Start of Dataset content

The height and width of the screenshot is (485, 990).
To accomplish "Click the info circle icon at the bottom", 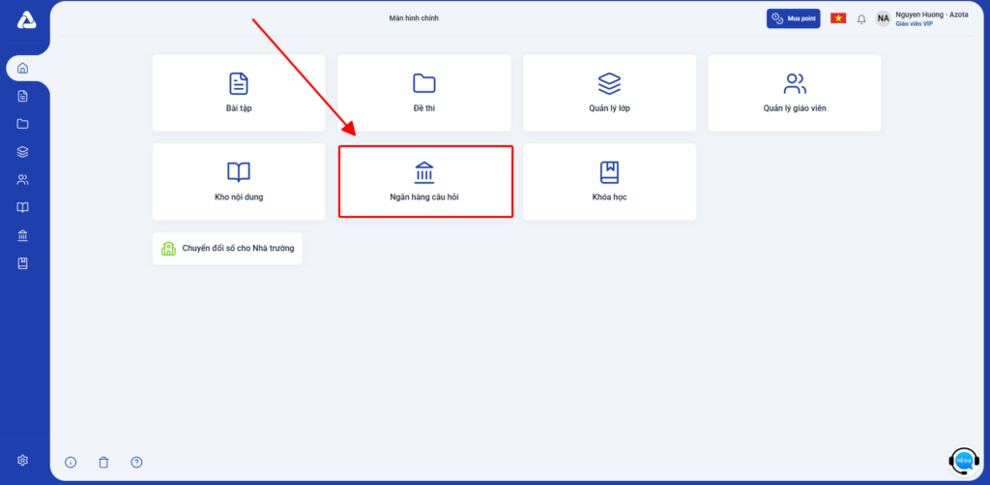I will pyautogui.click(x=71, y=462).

End of Dataset content
Start of Dataset content

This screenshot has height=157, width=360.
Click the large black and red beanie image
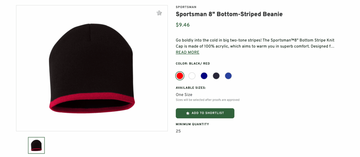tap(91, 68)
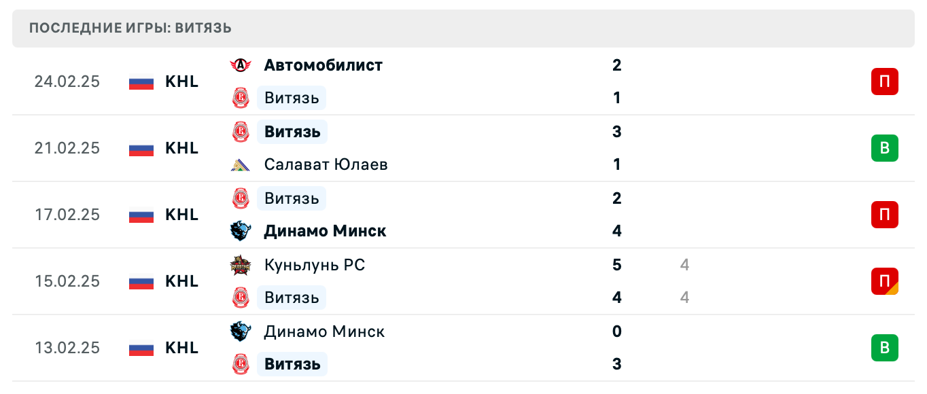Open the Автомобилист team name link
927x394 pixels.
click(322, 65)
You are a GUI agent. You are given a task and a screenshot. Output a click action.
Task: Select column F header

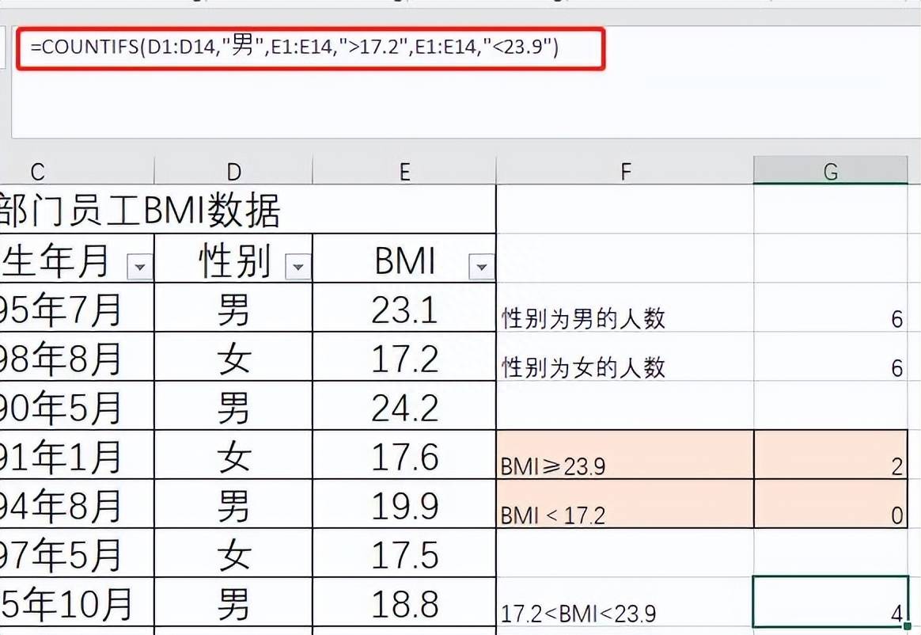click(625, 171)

End of Dataset content

#### [Work to complete]
Copy each line of the listing that carries the string "screenshot".

#### [Output of the exercise]
The height and width of the screenshot is (485, 990).
This screenshot has height=157, width=360.
You are a GUI agent. You are given a task and a screenshot. Output a click action.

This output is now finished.